Bislang hatten die Ermittler vor allem Islamisten aus Tschetschenien und dem Nordkaukasus, die schon einige Jahre hier leben, im Visier. Die etwa 80 in Brandenburg als Asylbewerber lebenden Tschetschenen sollen sich dem „Islamischen Staat“ (IS) und Terrorchef Abu Bakr al-Baghdadi unterstellt haben. Schwerpunkt dieser Gruppe in Brandenburg ist die Region um Strausberg in Märkisch- Oderland, also jene Region östlich von Berlin, wo nun Hamza C. gefasst wurde.

Nach Erkenntnissen der Sicherheitsbehörden kommt es immer wieder auch zu Anwerbeversuchen in Asylunterkünften. Es gab auch Festnahmen. Drei Islamisten aus Brandenburg reisten 2014 in die Bürgerkriegsgebiete in Syrien und Irak aus. Anfang 2015 war in einem Potsdamer Asylheim ein 30-Jähriger aus Dagestan festgenommen worden, er gehörte zu einer islamistischen Logistikzelle in Berlin, die schwere staatsgefährdende Gewalttaten in Syrien vorbereitet haben soll.
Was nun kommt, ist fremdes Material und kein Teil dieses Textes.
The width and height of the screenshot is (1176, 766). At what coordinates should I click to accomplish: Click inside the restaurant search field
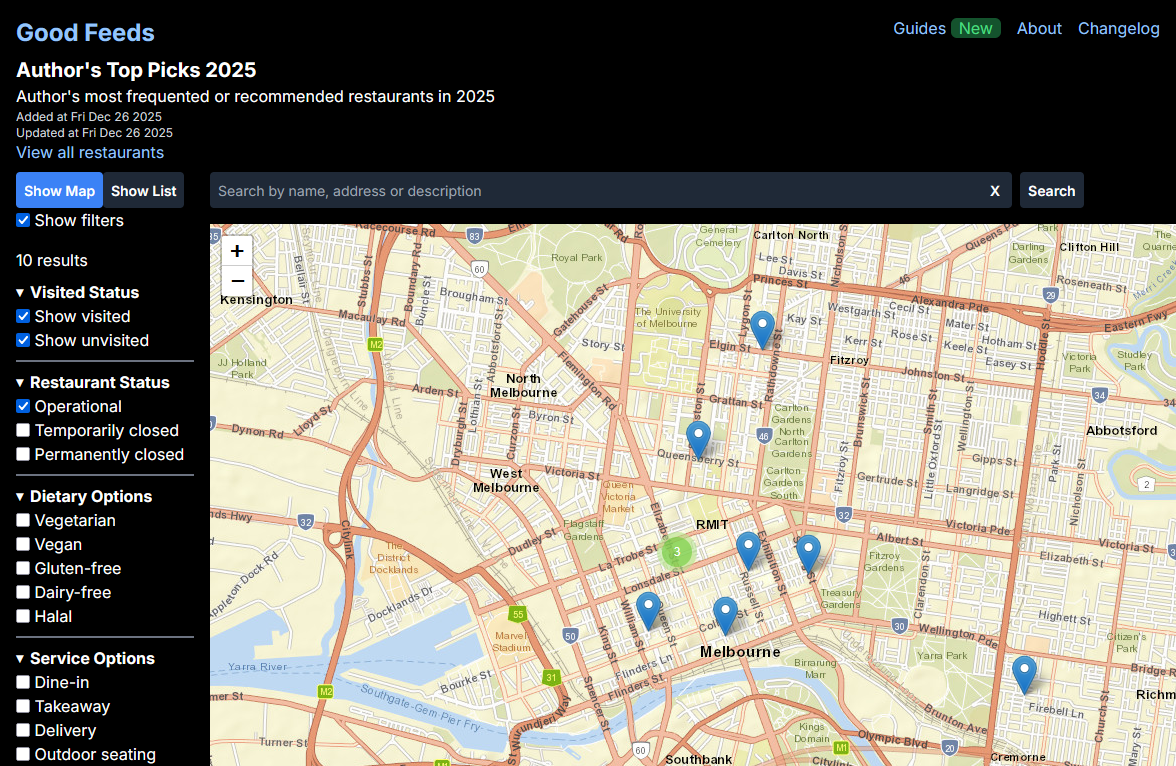(600, 190)
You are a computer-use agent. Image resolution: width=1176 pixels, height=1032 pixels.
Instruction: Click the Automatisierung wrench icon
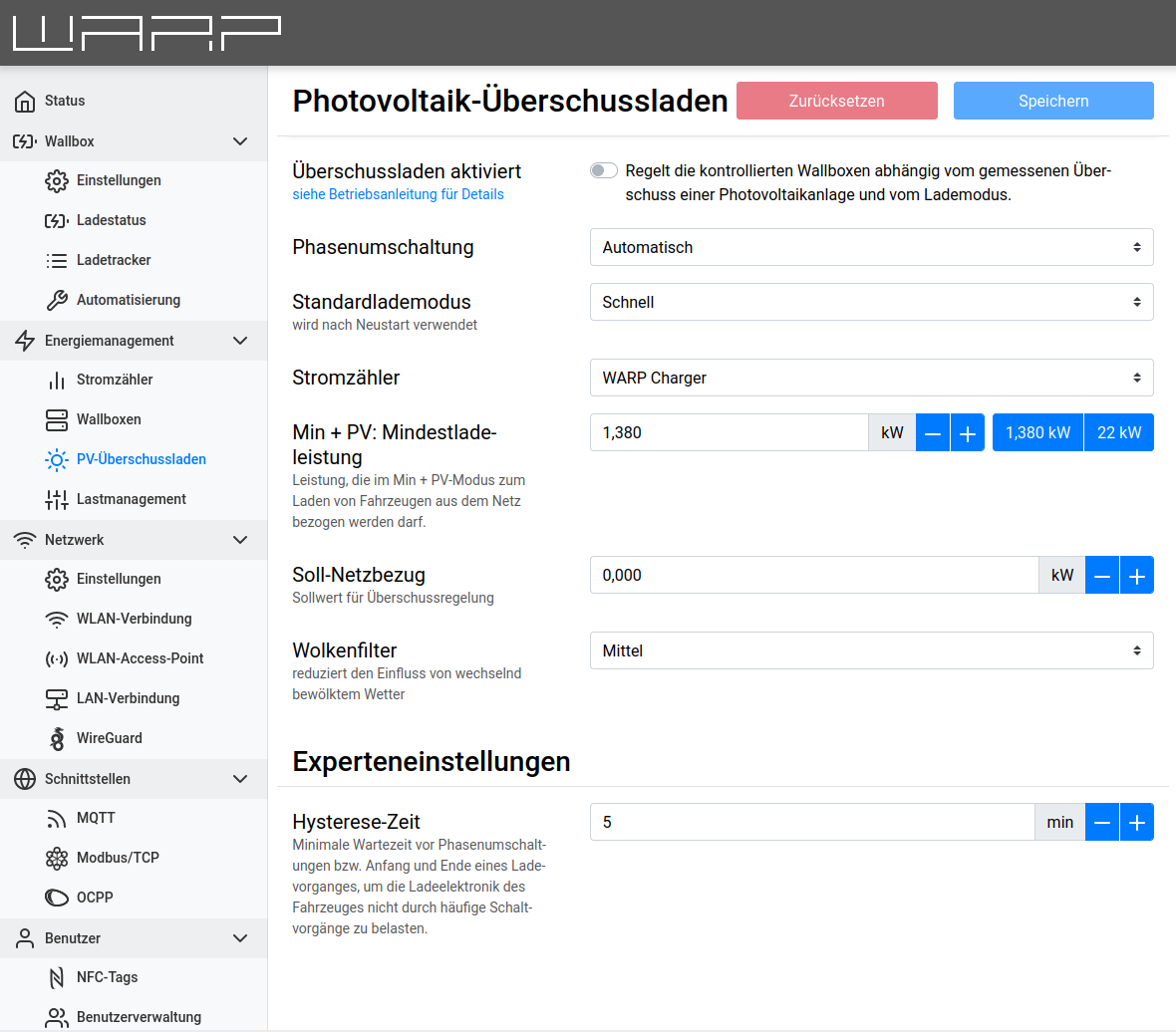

Ende März wurde ein syrischer Asylbewerber aus Potsdam-Mittelmark wegen Mitgliedschaft in einer terroristischen Vereinigung im Ausland festgenommen. Der 19-Jährige soll laut Bundesanwaltschaft bis 2015 in Syrien an IS-Militäroperationen beteiligt gewesen sein, aber keine Anschläge in Deutschland geplant haben.